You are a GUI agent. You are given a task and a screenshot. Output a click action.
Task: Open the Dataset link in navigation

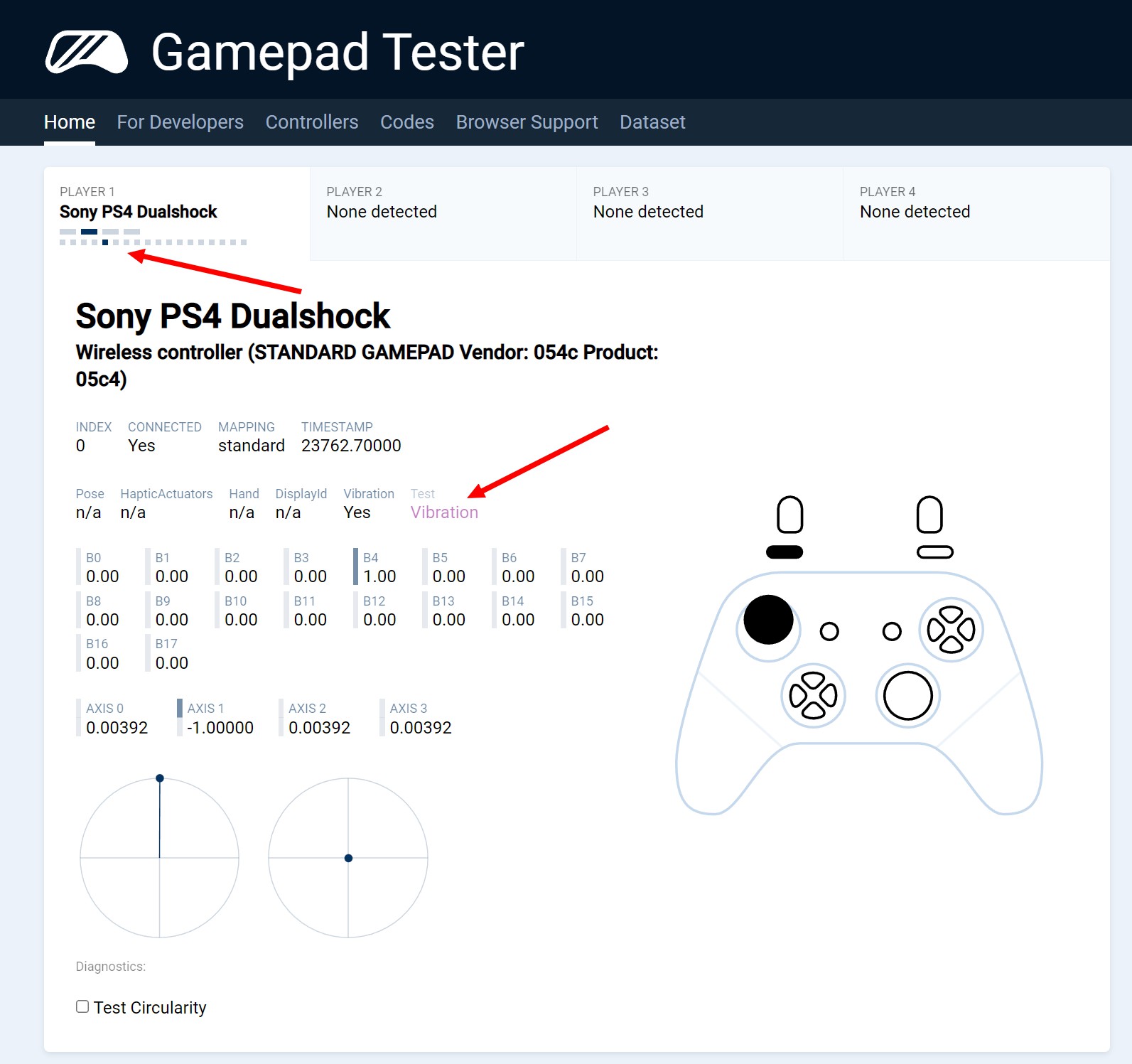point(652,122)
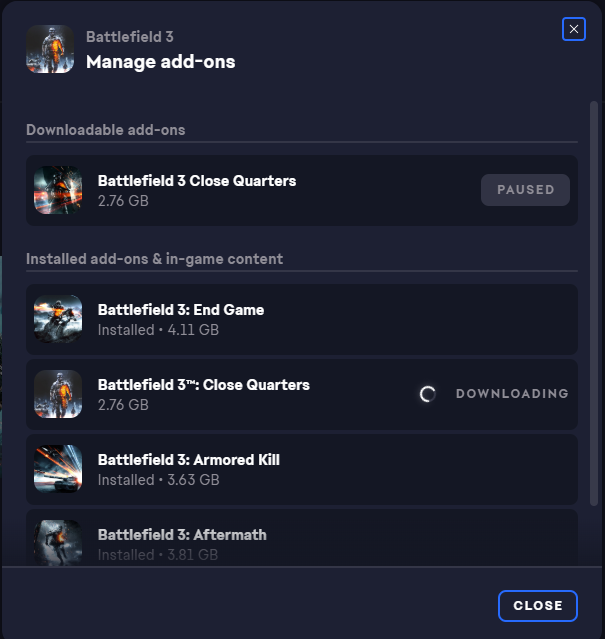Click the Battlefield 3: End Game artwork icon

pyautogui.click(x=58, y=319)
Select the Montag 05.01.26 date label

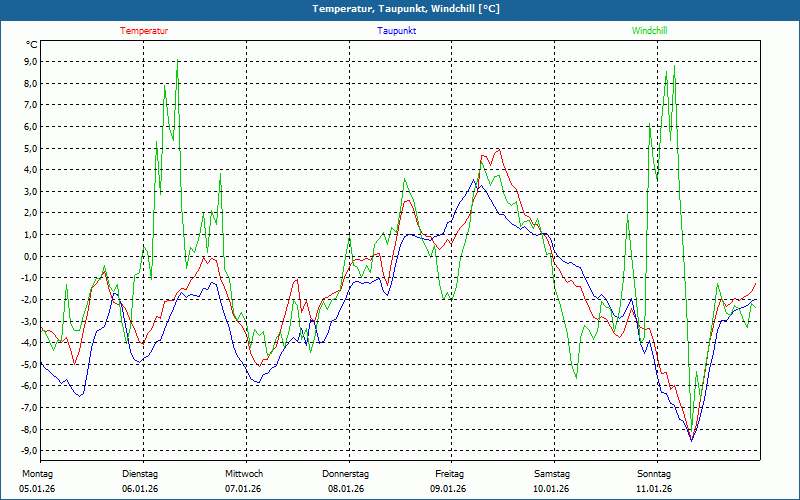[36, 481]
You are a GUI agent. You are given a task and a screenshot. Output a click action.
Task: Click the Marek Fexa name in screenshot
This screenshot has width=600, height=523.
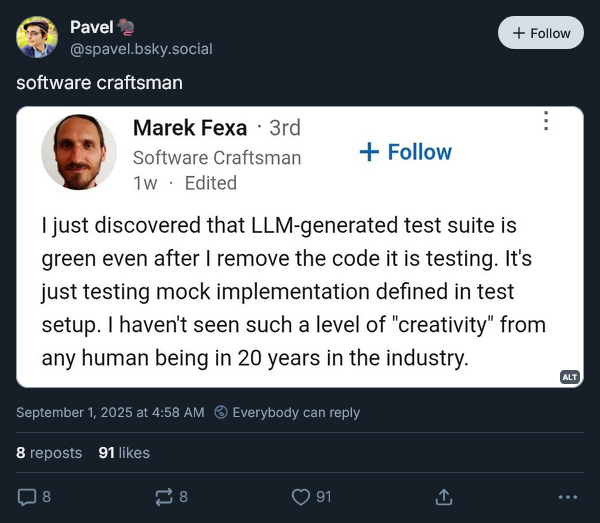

- _Exercise objective_: Reproduce every line of the material above word for word, leaving out the pictures.

- _The completed task_:
You are a GUI agent. You are given a task and a screenshot. Output a click action.
Task: Open the Dataset link in navigation

point(652,122)
Click the Battlefield 3: End Game artwork icon

pyautogui.click(x=58, y=319)
Select the Montag 05.01.26 date label

[36, 481]
You are a GUI agent. You are given a task and a screenshot. Output a click action.
Task: Click the Marek Fexa name in screenshot
This screenshot has width=600, height=523.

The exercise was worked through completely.